>> Begin Provided data
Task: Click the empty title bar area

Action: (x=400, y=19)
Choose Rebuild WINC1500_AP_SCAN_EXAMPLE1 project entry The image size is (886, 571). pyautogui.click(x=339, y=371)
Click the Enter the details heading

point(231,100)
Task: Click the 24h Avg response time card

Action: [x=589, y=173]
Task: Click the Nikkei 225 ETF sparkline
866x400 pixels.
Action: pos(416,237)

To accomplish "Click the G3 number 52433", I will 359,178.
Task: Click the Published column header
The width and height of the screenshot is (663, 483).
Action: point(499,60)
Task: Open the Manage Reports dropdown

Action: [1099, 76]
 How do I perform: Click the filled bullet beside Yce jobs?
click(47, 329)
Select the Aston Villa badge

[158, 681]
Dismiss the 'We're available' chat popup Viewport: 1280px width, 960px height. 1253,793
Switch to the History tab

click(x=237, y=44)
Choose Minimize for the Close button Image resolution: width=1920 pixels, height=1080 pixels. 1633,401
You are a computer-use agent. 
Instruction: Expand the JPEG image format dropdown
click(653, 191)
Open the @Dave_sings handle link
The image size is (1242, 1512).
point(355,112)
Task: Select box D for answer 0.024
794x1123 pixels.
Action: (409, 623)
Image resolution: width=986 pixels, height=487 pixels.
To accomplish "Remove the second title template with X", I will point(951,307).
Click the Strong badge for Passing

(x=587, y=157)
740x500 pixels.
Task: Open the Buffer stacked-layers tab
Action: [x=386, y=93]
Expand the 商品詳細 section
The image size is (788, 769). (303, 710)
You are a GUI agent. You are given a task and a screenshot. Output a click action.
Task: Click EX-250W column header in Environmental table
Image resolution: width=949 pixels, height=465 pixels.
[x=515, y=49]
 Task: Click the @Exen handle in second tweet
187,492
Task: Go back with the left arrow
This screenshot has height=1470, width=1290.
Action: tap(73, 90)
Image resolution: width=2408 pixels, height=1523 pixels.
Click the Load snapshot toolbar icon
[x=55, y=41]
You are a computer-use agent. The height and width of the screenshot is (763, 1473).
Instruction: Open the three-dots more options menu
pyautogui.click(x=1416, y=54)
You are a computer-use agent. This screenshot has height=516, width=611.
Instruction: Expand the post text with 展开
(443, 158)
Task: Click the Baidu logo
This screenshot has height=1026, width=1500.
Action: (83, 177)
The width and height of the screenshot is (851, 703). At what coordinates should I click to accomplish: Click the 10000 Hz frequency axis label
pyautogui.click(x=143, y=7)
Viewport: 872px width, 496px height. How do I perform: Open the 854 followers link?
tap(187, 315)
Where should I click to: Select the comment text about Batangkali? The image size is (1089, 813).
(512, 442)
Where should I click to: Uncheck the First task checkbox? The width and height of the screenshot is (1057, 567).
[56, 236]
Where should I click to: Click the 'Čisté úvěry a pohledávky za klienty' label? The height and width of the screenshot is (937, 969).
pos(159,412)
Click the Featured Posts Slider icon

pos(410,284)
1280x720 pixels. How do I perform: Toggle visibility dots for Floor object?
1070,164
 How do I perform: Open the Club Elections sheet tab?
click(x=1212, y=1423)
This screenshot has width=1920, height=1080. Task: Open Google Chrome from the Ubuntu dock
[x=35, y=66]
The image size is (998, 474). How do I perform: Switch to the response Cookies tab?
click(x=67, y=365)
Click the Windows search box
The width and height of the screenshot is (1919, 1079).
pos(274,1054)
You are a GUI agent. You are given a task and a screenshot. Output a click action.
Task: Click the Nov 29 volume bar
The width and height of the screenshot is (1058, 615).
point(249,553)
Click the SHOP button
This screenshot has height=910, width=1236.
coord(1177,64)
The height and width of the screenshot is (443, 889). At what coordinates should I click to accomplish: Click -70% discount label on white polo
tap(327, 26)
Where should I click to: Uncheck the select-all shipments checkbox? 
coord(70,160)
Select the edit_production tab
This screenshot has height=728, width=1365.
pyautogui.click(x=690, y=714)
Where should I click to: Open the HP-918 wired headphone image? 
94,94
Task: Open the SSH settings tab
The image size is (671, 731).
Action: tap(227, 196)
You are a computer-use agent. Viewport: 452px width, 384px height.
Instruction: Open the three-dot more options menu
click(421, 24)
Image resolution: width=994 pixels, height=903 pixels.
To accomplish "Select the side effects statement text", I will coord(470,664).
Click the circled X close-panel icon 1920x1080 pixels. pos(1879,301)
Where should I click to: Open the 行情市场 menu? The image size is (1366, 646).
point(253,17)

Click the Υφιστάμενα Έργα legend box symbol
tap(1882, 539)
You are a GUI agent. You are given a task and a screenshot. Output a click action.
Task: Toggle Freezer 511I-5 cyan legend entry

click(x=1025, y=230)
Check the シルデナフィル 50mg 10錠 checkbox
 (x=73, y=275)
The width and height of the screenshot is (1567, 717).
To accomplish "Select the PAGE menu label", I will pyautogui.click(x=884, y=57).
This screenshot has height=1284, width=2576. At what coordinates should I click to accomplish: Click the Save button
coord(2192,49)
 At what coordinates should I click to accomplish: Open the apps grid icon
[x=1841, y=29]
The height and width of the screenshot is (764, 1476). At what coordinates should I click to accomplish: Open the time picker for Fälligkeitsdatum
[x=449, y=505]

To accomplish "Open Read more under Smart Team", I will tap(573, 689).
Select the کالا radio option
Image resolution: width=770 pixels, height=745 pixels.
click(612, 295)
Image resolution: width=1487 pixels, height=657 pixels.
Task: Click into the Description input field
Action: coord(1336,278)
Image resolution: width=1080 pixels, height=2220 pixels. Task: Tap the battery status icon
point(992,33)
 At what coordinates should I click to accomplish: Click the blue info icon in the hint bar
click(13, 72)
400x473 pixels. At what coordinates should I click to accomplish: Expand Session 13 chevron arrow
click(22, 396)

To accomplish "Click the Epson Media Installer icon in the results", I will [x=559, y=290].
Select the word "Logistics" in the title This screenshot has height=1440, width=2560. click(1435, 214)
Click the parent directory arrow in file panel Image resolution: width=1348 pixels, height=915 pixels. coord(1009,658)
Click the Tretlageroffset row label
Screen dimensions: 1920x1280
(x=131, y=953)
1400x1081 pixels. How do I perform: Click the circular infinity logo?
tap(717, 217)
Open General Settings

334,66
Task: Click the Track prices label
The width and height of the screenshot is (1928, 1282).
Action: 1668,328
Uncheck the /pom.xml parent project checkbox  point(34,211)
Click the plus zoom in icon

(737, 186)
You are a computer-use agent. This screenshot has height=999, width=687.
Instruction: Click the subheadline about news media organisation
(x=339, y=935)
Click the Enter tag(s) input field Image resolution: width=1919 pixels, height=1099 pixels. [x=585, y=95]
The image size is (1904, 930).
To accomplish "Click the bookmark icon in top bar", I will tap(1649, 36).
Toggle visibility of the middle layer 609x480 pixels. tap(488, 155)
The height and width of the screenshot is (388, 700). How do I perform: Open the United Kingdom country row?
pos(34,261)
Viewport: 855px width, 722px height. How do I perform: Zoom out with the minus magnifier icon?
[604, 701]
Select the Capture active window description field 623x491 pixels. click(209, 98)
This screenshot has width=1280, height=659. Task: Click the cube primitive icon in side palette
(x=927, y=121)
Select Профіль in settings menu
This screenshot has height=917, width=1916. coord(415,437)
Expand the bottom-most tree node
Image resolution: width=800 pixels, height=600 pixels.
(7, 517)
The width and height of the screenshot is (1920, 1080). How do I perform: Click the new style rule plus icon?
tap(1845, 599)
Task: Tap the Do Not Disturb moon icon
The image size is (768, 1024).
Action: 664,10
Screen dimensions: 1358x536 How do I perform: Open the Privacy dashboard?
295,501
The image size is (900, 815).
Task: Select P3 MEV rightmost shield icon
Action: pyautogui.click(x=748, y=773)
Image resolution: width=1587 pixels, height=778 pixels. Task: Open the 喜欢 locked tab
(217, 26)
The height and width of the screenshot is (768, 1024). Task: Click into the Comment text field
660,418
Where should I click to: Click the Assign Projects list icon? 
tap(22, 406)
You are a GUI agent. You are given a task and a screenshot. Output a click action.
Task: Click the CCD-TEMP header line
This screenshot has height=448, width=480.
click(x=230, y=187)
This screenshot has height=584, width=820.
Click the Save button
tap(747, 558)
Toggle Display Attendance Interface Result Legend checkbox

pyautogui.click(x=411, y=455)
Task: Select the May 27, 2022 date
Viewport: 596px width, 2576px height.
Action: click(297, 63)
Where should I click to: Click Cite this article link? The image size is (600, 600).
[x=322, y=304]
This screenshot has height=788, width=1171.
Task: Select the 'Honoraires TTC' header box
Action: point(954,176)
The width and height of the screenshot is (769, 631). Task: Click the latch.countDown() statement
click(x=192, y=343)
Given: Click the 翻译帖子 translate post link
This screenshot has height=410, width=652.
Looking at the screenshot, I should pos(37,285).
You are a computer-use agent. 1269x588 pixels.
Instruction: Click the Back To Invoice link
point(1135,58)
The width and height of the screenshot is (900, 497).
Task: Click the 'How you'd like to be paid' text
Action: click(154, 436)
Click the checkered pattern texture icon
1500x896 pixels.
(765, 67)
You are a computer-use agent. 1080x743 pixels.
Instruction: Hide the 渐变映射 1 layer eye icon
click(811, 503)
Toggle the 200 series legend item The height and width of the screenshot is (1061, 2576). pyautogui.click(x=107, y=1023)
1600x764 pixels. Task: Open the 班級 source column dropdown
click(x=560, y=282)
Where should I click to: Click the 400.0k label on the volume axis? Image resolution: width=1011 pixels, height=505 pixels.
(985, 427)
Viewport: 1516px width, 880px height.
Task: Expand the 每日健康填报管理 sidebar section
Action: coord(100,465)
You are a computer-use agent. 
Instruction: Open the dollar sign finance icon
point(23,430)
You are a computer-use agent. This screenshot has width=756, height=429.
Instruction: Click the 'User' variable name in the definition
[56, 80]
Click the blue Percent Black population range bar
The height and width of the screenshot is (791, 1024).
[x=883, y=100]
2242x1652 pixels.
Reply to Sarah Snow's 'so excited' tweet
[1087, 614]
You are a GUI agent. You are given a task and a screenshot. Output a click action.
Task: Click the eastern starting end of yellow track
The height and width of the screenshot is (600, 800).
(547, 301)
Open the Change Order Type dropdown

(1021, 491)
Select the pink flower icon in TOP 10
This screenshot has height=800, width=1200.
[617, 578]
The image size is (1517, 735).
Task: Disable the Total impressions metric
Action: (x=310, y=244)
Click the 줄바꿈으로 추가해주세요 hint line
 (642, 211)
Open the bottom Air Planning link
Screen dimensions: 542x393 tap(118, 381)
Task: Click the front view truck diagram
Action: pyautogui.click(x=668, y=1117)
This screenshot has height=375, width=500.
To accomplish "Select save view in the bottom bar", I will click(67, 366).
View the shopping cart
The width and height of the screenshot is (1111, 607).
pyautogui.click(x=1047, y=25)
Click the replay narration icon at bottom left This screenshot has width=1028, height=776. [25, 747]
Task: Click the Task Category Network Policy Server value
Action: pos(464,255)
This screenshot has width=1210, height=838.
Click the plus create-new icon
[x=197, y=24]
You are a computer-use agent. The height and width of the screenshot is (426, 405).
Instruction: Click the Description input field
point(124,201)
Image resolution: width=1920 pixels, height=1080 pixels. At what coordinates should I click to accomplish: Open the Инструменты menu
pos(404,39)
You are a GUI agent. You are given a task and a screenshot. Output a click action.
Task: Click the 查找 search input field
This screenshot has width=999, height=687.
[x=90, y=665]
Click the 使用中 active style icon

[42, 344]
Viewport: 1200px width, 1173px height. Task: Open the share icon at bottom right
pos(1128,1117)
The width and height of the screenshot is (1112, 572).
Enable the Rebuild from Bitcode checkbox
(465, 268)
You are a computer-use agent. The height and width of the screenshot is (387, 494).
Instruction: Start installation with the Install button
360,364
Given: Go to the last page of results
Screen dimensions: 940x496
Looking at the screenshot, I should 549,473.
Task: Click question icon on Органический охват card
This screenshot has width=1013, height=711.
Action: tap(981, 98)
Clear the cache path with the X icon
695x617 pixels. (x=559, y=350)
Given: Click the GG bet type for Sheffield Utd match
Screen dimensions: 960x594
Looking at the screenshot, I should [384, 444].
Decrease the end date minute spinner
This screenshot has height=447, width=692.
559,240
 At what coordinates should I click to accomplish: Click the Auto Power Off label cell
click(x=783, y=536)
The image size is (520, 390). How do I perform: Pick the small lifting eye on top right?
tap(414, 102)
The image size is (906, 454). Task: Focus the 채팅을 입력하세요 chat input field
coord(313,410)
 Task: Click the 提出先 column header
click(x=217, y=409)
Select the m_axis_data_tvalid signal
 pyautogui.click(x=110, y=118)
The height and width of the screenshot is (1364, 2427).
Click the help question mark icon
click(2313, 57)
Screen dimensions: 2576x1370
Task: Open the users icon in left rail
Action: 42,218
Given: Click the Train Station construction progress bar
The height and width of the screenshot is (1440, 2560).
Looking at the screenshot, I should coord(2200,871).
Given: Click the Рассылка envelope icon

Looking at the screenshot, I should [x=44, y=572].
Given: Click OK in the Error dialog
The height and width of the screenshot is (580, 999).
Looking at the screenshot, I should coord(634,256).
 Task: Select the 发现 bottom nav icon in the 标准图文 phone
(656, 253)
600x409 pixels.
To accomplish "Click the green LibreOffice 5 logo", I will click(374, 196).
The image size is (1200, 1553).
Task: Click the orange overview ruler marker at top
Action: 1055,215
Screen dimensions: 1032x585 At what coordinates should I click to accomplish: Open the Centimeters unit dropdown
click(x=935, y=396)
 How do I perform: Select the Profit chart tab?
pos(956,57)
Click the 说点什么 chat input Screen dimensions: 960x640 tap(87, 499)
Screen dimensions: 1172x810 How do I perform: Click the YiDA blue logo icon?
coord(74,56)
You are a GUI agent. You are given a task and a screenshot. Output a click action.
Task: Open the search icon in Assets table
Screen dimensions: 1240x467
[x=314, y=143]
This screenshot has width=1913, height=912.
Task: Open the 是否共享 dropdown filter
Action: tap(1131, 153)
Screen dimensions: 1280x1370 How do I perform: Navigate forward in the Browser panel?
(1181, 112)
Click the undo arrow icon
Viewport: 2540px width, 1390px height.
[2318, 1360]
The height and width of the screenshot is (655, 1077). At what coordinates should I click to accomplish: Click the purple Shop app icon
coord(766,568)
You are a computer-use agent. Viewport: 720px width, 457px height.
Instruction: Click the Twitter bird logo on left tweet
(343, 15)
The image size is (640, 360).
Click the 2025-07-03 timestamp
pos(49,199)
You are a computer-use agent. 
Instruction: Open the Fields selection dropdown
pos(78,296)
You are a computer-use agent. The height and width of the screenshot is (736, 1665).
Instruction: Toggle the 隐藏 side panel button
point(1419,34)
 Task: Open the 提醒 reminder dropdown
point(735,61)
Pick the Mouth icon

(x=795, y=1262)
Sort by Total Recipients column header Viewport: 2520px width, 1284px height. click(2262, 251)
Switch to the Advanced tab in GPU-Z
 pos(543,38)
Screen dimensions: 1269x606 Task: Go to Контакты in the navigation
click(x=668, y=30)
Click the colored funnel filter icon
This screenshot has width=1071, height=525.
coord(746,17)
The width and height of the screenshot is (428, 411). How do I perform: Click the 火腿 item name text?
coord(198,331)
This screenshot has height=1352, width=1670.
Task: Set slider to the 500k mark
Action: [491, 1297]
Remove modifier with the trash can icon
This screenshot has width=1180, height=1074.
>> End Provided data
What to do.
Convert the lines from the one containing "Where should I click to: Click the Assign" up to and including the one containing "tap(747, 558)" into a Markdown table with the columns Row and Line, skipping any blank lines.

Response to the exercise.
| Row | Line |
|---|---|
| 1 | Where should I click to: Click the Assign Projects list icon?  |
| 2 | tap(22, 406) |
| 3 | You are a GUI agent. You are given a task and a screenshot. Output a click action. |
| 4 | Task: Click the CCD-TEMP header line |
| 5 | This screenshot has height=448, width=480. |
| 6 | click(x=230, y=187) |
| 7 | This screenshot has height=584, width=820. |
| 8 | Click the Save button |
| 9 | tap(747, 558) |